■ Data supplied:
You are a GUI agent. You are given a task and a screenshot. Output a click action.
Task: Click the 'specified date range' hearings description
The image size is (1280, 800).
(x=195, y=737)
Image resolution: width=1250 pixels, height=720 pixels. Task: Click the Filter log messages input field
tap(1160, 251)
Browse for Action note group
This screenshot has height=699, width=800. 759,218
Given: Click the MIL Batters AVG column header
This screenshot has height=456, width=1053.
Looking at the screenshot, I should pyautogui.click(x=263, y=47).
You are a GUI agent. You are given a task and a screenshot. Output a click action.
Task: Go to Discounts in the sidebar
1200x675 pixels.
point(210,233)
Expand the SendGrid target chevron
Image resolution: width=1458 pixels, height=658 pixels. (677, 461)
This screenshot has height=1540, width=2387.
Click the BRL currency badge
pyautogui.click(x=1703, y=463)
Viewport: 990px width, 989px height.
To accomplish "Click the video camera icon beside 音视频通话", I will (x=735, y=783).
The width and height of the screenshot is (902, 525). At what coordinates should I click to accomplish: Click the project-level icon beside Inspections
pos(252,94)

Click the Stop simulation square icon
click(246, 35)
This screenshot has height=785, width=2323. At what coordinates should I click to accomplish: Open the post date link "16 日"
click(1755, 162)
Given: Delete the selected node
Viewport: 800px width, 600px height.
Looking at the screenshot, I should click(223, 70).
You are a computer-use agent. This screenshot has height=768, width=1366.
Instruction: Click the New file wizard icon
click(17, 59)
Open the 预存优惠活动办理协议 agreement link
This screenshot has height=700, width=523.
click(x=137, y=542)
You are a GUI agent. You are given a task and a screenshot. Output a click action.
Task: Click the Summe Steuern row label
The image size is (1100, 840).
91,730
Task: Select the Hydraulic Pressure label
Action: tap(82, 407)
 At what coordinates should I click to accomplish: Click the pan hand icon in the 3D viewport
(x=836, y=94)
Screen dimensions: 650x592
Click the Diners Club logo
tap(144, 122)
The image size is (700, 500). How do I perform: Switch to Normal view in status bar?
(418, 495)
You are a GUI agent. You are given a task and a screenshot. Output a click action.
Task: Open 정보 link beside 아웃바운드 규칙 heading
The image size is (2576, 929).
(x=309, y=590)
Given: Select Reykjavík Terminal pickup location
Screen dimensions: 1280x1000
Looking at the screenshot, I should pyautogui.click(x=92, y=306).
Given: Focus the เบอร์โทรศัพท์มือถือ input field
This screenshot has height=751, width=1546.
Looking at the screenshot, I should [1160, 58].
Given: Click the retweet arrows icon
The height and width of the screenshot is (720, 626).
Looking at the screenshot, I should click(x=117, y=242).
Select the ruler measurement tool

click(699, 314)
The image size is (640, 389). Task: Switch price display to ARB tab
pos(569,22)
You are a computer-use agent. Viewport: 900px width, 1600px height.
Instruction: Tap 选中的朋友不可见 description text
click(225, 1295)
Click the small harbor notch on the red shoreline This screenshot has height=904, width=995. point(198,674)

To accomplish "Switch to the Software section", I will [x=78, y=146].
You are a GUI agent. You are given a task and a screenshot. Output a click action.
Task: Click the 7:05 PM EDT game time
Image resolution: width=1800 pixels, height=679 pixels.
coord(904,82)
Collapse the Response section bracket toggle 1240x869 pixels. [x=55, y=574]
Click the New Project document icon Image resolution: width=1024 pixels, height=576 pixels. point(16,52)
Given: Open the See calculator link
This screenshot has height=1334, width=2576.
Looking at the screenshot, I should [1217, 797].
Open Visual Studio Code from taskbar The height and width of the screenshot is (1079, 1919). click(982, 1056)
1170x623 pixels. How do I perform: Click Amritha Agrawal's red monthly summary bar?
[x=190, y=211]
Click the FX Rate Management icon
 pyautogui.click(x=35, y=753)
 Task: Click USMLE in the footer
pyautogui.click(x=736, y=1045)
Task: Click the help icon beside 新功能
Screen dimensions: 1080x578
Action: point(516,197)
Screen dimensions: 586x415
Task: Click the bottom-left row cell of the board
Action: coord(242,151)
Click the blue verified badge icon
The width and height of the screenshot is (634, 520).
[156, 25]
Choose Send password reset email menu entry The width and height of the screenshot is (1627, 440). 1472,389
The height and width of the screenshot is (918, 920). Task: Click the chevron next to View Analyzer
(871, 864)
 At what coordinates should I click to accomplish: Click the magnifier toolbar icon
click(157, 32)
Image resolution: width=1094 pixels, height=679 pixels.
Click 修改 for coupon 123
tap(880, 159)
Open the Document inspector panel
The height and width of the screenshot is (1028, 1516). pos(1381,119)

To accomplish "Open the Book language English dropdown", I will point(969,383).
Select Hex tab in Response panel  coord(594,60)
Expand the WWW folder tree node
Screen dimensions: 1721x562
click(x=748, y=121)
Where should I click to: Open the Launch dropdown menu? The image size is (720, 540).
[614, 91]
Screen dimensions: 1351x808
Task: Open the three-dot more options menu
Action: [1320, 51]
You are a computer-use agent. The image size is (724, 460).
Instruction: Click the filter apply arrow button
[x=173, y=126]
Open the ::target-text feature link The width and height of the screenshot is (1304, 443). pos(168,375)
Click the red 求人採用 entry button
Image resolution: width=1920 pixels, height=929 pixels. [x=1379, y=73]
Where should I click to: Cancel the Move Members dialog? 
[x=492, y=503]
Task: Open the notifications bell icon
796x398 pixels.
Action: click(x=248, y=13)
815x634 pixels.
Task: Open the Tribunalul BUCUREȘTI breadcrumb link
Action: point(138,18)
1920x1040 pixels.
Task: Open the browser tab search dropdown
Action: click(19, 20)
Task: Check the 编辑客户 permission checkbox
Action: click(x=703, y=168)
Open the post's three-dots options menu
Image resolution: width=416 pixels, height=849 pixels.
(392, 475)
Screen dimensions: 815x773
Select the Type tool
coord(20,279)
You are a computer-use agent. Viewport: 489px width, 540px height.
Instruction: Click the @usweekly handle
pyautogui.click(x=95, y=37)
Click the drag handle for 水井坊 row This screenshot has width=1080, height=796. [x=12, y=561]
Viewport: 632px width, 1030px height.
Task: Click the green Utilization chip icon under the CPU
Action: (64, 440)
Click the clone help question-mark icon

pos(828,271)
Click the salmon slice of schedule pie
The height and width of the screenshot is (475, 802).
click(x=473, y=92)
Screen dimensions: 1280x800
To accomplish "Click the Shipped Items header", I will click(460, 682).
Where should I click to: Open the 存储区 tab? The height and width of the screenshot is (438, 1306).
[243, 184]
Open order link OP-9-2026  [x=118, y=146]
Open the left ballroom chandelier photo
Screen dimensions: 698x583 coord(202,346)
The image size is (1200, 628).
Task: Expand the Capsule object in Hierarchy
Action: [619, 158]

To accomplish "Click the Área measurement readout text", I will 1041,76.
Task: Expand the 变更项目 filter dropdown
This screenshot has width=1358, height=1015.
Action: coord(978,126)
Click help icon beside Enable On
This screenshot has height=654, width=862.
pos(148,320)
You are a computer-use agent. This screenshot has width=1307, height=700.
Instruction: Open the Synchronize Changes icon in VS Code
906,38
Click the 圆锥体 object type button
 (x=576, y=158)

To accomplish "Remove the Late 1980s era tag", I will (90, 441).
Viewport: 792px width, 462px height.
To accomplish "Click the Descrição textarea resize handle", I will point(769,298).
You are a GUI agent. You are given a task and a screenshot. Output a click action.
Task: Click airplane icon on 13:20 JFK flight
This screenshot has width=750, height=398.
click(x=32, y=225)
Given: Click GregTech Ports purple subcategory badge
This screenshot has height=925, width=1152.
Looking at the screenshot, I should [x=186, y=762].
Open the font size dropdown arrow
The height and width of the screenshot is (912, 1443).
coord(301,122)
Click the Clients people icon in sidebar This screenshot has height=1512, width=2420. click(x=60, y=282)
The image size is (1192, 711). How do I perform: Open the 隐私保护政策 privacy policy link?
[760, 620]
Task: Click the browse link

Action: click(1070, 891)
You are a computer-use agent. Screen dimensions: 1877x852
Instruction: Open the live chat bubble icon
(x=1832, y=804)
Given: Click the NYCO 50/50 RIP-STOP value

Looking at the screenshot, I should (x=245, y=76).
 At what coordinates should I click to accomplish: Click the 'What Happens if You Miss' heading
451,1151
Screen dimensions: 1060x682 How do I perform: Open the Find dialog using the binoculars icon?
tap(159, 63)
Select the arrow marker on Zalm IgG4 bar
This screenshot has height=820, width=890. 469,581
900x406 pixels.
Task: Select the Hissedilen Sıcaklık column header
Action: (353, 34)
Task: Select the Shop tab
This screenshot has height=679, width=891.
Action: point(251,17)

■ Directions for this task:
In the entries above, how many lines include the word "computer"? Give only that number.

■ Result of this exercise:
6